┌─ DATA TO PROCESS

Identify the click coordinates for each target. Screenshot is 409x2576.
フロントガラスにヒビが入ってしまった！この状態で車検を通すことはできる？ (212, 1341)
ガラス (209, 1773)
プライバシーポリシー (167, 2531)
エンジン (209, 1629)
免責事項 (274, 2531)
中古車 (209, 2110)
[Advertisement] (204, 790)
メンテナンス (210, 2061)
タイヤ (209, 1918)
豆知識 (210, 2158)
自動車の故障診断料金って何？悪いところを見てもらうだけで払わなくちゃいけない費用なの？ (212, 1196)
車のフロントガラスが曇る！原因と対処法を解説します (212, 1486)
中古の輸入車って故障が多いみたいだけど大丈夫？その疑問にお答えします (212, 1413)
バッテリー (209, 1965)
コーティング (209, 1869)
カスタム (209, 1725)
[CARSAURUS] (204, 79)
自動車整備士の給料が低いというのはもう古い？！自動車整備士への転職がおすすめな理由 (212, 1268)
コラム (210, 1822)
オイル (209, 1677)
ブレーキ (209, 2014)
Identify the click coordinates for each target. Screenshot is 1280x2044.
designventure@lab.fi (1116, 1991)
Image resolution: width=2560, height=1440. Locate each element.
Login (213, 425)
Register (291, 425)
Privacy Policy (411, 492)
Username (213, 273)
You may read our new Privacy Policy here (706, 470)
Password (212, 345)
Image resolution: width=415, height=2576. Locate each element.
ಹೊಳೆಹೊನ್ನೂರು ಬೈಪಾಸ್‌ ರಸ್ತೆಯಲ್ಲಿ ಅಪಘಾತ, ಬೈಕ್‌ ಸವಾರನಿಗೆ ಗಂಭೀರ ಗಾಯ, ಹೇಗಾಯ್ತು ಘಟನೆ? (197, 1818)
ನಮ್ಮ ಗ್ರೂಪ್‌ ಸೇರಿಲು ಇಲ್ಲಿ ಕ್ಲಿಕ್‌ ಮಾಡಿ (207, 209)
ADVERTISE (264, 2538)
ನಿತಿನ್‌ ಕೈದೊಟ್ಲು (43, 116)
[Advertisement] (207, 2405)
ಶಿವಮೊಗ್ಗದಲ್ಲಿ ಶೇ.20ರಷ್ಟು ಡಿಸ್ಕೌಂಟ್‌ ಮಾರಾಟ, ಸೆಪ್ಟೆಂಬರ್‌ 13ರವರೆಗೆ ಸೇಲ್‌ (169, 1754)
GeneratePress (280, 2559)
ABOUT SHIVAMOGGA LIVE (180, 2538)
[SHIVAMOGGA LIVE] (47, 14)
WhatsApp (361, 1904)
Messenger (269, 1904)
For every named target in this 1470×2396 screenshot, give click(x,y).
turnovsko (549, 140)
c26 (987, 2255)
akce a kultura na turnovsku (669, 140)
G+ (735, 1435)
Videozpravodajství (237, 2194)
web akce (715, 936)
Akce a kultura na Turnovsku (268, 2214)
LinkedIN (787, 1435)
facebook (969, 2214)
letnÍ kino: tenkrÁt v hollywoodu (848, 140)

└─

**TASK TO COMPLETE**
Retype exactly the lines from the one containing "LinkedIN (787, 1435)" through the last line of the records above, including both.

**REPLY TO THE EXERCISE**
LinkedIN (787, 1435)
facebook (969, 2214)
letnÍ kino: tenkrÁt v hollywoodu (848, 140)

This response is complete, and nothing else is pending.